Here, a caller from a payphone in Florida tricked a Hinesville, Georgia, McDonald’s male manager and 55-year-old male employee into strip searching and molesting a 19-year-old female employee, who put up with the telephone-instructed molestation for thirty minutes before putting an end to matters. The franchise immediately fired the two men three days after the February 2003 incident, and offered the female victim counseling and a new job, but she instead quit and sued the franchise and McDonald’s. McDonald’s did warn the franchise (and other franchises) about the hoax in 1999 and 2001, (and the McDonald’s training manual now explicitly rules out strip searches of employees rather than relying on common sense) but such warnings are, of course, evidence that they should have warned more, according to the plaintiffs. The district court threw out the suit against McDonald’s, and many of the claims against the franchisee.
The defendants’ attorneys apparently have little faith that the law will have the common sense the employees lacked and blame the appropriately responsible parties rather than the deep pockets: to avoid liability they are buying into the plaintiff’s theories and seeking to blame each other in September 15 arguments before the Eleventh Circuit on interlocutory appeal.

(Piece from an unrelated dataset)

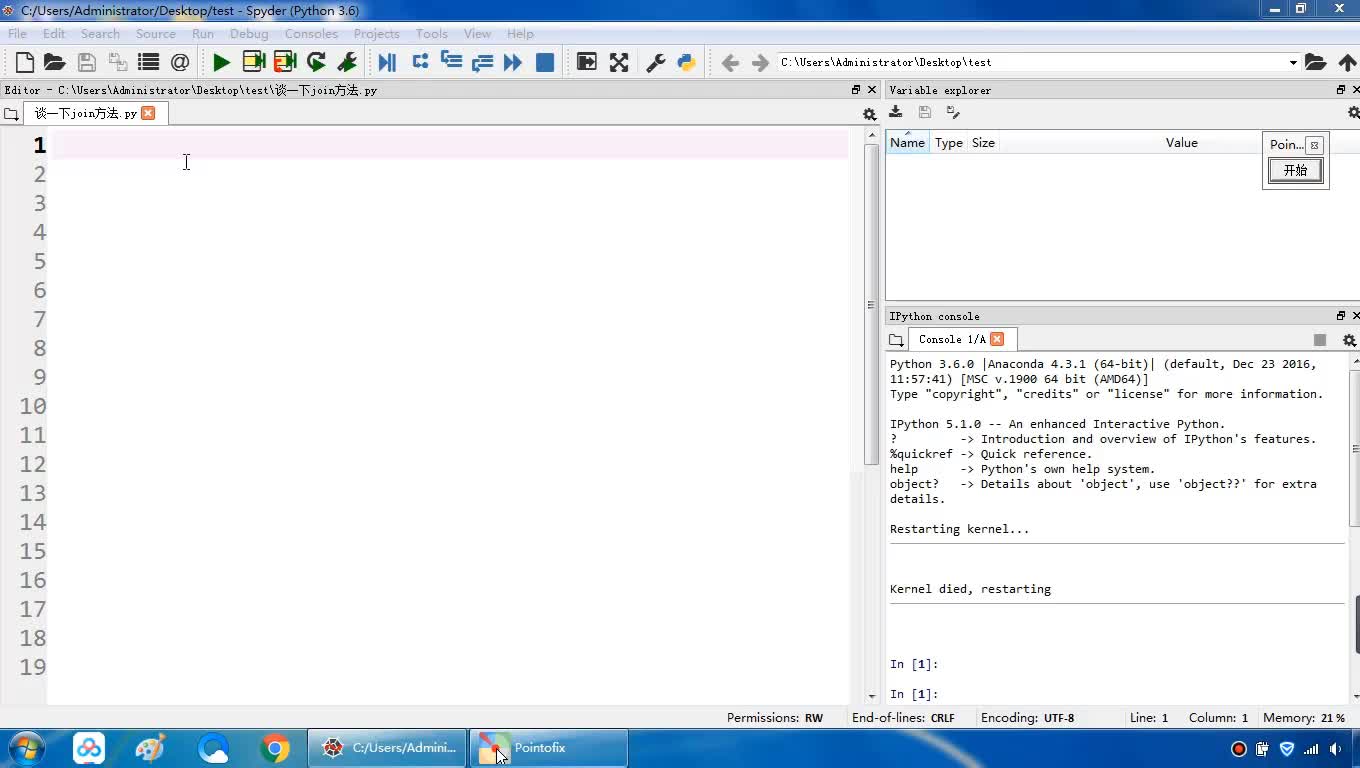1360x768 pixels.
Task: Open the Source menu
Action: click(155, 33)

Some more aggressive defense might have had an effect: “The whole thing is really stupid,” said Senior Judge Peter Fay. (Alyson M. Palmer, “Bizarre ‘Strip-Search Hoax’ Case Before 11th Circuit”, Fulton County Daily Report, Sep. 25).
Anticipating arguments for the plaintiff that anti-reformers might make:
1. That a dozen (or even a few dozen) people have fallen for the scam in the past shouldn’t create a duty for the restaurant. We’re only hearing about the telephone calls that succeeded, and we don’t know how many managers hung up on the prank caller.

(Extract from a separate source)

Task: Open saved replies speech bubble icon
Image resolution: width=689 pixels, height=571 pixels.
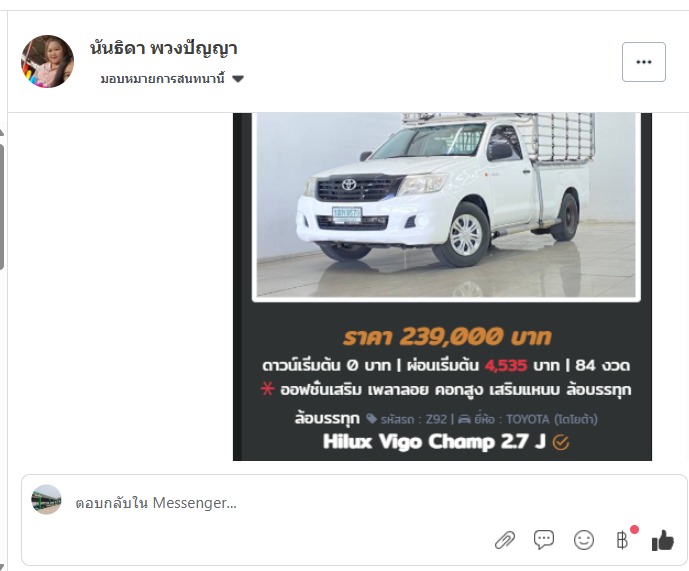Action: (x=544, y=539)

2. Every failure-to-warn case is second-guessing with 20/20 hindsight. Any given warning could always be made stronger: print it in bolder text, or with a larger font-size, or in bright red. And if a corporation does shout every warning from the rooftops, as Merck did in the Vioxx cases, you can do what the plaintiffs are doing in the Vioxx cases: complain that the defendant warned about so many different things, that they “buried” the important warning, and thus failed to warn that way. Overwarning is a real danger: when one buys a new car, it invariably comes with a 300-page manual with a warning or two on every page. Do you know what each of those warnings are? I’ve had my Prius for 33 months and I sure don’t, and I’ve litigated failure-to-warn cases. Because plaintiffs’ lawyers have forced the manufacturer to include every idiot-proof possibility in the manual, I end up less warned because I don’t spend the time trying to sift the obvious from the non-obvious warnings.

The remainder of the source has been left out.